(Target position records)
+---+
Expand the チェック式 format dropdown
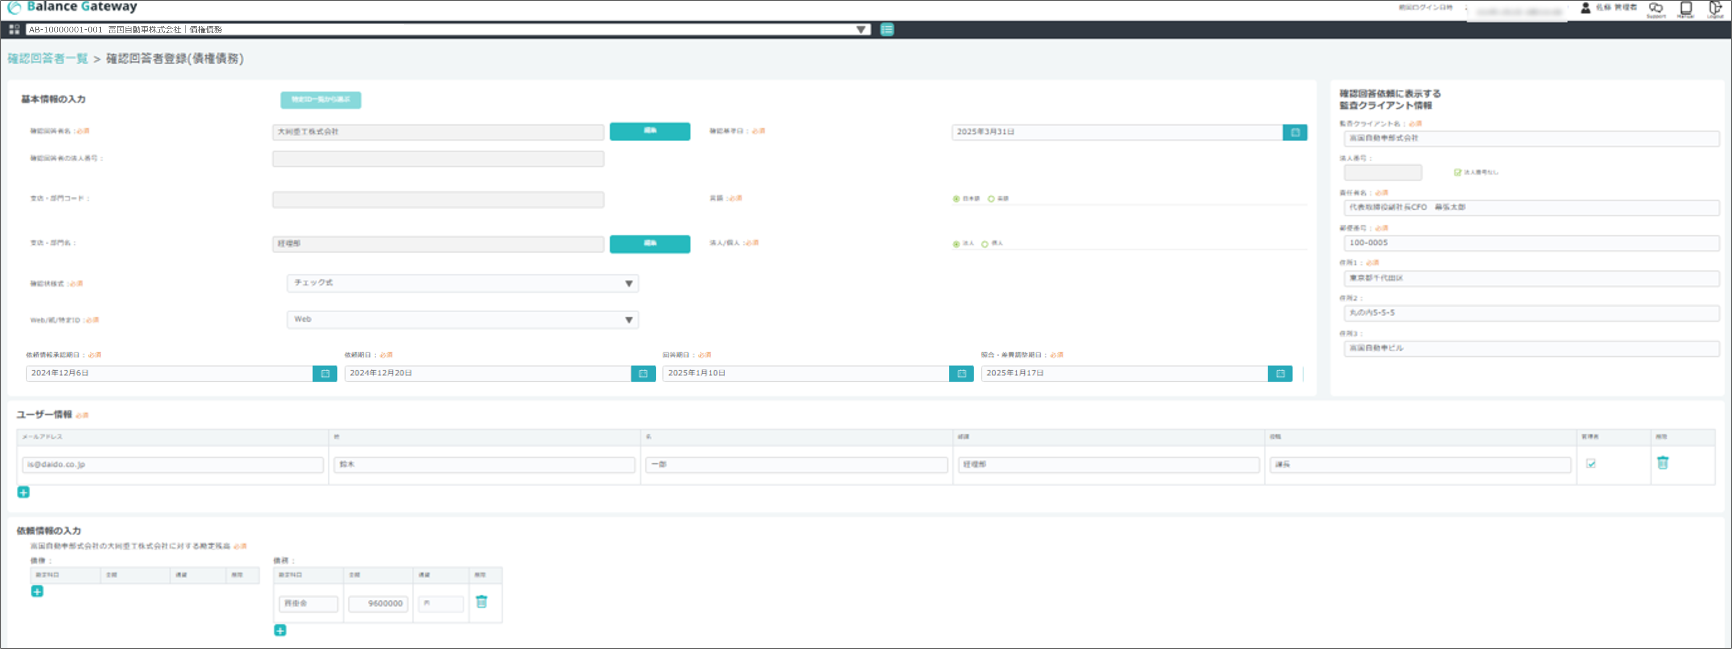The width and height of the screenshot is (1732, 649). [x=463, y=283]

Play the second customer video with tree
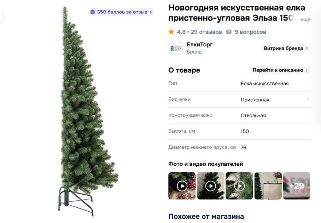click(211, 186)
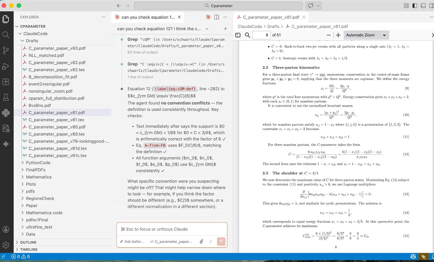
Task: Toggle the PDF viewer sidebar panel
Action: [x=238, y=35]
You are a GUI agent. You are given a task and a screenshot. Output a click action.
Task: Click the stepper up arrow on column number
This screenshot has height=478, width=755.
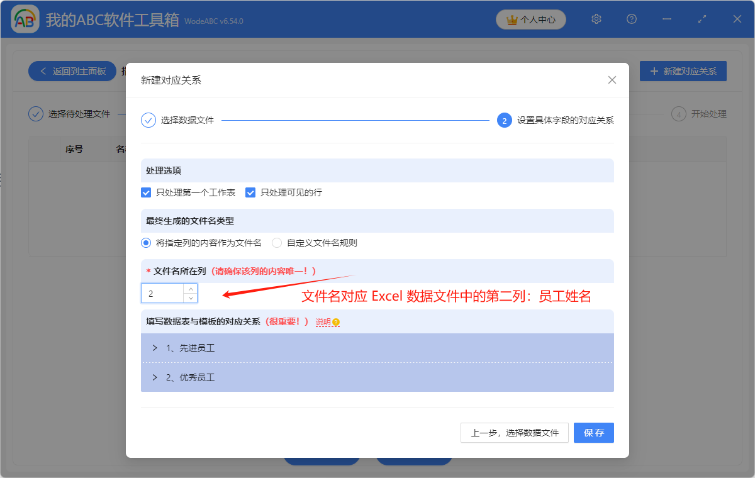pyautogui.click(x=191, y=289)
+---+
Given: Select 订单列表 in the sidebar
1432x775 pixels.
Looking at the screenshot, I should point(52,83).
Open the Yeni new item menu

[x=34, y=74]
+---+
Task objective:
Reproduce the rows above verbatim, covering the stretch from the line containing "Given: Select 订单列表 in the sidebar" through the line containing "[x=34, y=74]", with both of those lines included.

Complete output:
Given: Select 订单列表 in the sidebar
1432x775 pixels.
Looking at the screenshot, I should point(52,83).
Open the Yeni new item menu

[x=34, y=74]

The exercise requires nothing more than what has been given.